| Provided passage |
Month: March 2005

  • What a fun weekend! Friday night I went and saw "Be Cool" with Brian, Mike, John, Josh, Eric, and Eric's brother/sister in-law. It was a lot of fun even though it was not my kind of movie. (I still don't recommend the movie)

    Saturday I went to Betos with Josh to get some off-campus food (YES!). I love Betos Breakfast Burritos! Then we bought the last tickets to Men's Chorus. Played some Zelda, and then we all went to see Mike in the Men's Chorus concert. The concert was really good. After the concert we bummed around.

    There was something I wanted to say. I forgot. Sorry.

  • What is it about dorm life that makes everyone so lonely? How can you always be around people, yet feel so alone? How can your room be filled with friends who care about you while at the same time you feel so friendless?

    I'm not upset right now or anything. In fact, I feel really good. I've started working out with Josh, and the excerise is really upping my mood. But I was just making an observation a few moments ago and remembering things that I've felt before. I think dorm life- college life- can be a very lonely time. Sometimes its hard to recognize the care of friends. I wish that I knew how to help a friend out better when he is down.

| Entries supplied |
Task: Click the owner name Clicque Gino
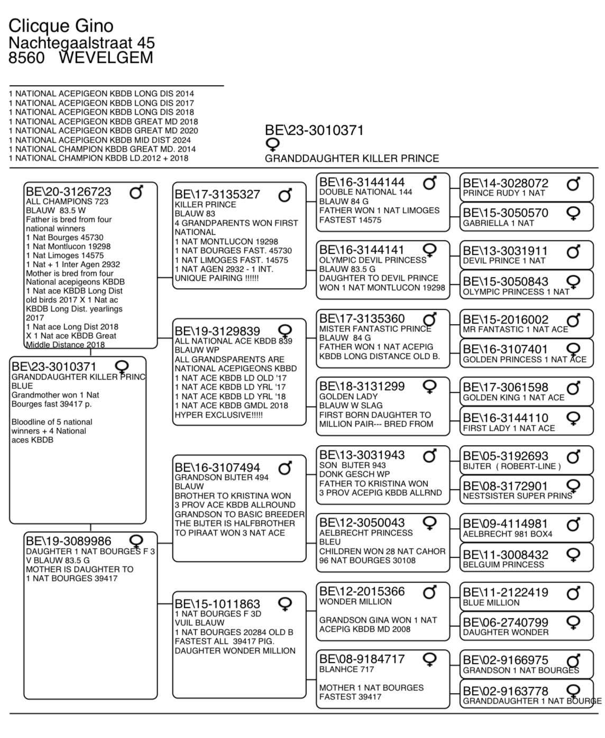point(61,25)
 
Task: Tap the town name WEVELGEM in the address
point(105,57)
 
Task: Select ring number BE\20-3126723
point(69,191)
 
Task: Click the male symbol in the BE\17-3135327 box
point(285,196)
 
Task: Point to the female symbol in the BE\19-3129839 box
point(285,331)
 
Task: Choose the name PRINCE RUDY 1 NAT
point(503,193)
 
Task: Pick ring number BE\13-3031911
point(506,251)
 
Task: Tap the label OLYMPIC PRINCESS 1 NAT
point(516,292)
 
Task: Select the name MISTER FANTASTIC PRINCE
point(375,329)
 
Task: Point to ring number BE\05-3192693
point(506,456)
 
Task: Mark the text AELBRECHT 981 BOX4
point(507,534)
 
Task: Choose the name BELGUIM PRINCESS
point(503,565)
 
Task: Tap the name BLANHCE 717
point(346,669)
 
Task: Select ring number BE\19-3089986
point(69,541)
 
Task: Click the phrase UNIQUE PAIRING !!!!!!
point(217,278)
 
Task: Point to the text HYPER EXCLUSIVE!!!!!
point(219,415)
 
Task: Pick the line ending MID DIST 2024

---

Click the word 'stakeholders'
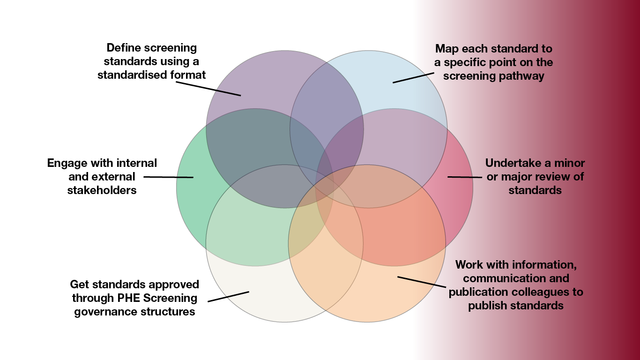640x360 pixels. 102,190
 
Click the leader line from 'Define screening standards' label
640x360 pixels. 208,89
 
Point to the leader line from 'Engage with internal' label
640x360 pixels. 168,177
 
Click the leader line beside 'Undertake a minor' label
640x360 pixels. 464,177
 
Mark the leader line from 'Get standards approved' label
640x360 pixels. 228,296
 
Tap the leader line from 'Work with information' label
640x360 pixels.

| What the task requires |
In the March 2005 blog post, what did the writer and Josh buy the last tickets to on Saturday?

| Final result |
Men's Chorus.